Omne Bonum (English: Every Good Thing) is a 14th-century encyclopedia compiled in London by James le Palmer (b. before 1327, d. c. 1375).
It survives in four volumes in the British Library (BL Royal 6 E VI and VII). Its author is identified on the basis of a colophon in the same hand in Bodleian Library, Laud Misc. 165 (fol. 585: Iste liber est liber jacobi le palmere quem scripsit manu sua propria deo gratias). James le Palmer was a clerk of the Exchequer mentioned between 1357 and 1375.

The manuscript had the inventory number 1226 in the English Royal Library. It was acquired by the Upper Library at Westminster between 1542 and 1666 and was presented to the British Museum in 1757.

The encyclopedia extends to 1100 folia and includes more than 650 illustrations.
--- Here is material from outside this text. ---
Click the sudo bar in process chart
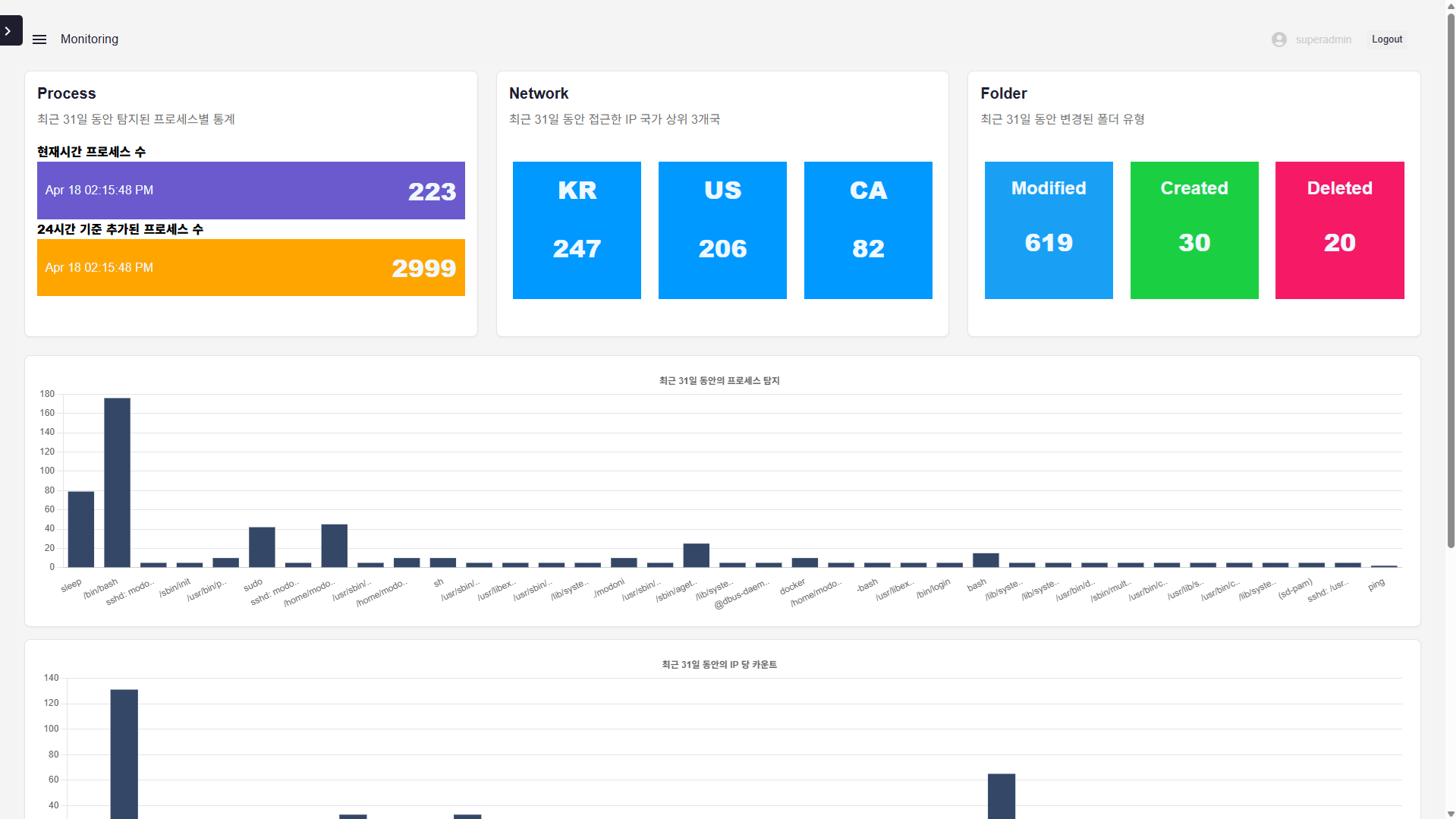 click(x=262, y=547)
Entries cover a variety of topics, including theology, natural history, geography, and historical figures, with a particular interest in canon law. Entries appear in alphabetical order (or at least, grouped by their first letter). Although some form of similar alphabetical arrangement had already been in use in various types of texts since the late twelfth century (see, for example, Thomas of Ireland's Manipulus Florum), Omne Bonum is the earliest surviving encyclopedic work to have alphabetized topics of various subject matters together, rather than employing an overall thematic or hierarchical structure.
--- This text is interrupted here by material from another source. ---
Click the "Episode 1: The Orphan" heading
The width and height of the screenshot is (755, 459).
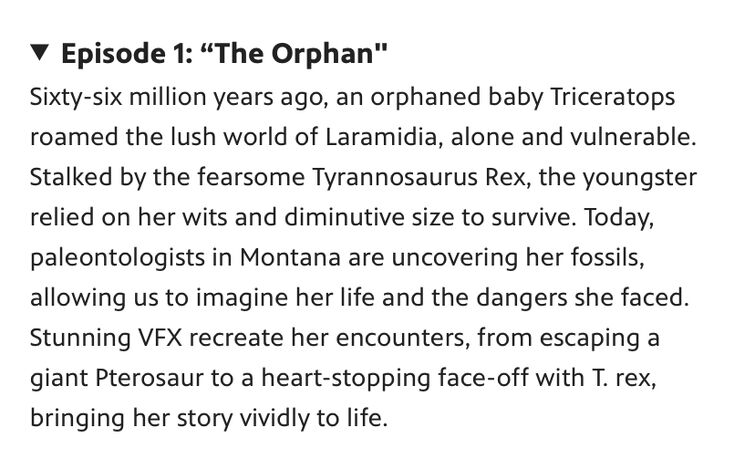(x=224, y=53)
The work begins with a preface describing James' motivations in compiling the work: he writes that he has 'compiled the present work with great labour and with unwavering mental striving' for the instruction of those who wish to seek learning and shut out sloth and who desire to occupy themselves with good things. 'In this work,' he says, '[can be found] all good materials heretofore scattered widely both in canon law and in various other books or authoritative volumes . . . [and] without difficulty or tedium all those things that lead to the well-being of every person.' He even claims that his volumes by themselves, if examined diligently, would be sufficient for a person of moderate learning without reference to any other books.

James also uses his preface to list the source materials quoted in his work. In addition to the Vulgate, his key sources include canon laws collections such as the Decretum and their commentators (particularly Hostiensis and 'the Archdeacon' Guido de Baysio); Guillaume Durand's Speculum iudiciale; William of Pagula's Summa summarum; Bartholomeus Anglicus' De proprietatibus rerum; Thomas of Ireland's florilegium Manipulus florum; and the pseudo-Aristotelian Secretum Secretorum. He also cites many common theological and philosophical authorities, including Augustine, Ambrose, Gregory, Aristotle, Cicero, Avicenna, and Averroes.

The work is unfinished, containing only one entry each under the letters N to Z. Royal 6 E VI contains entries for A to D, the first volume of Royal E VII contains E to H, and the final volume contains I to M plus the "single-entry" letters N to Z:
- Royal 6 E VI volume 1 (ff. 1-268): Absolucio-Circumcisio
- Royal 6 E VI volume 2 (ff. 269-562) Circumcisio-Dona Spiritui Sancti
- Royal 6 E VII volume 1 (ff.1-224) Ebrietas-Humanus
- Royal 6 E VII volume 2 (ff. 225-532) Jacob-Zacharias

Sandler (1996) is an extensive treatise from the point of view of art history, including a full catalogue of the entries and illustrations, but the full text of the encyclopedia remains unedited.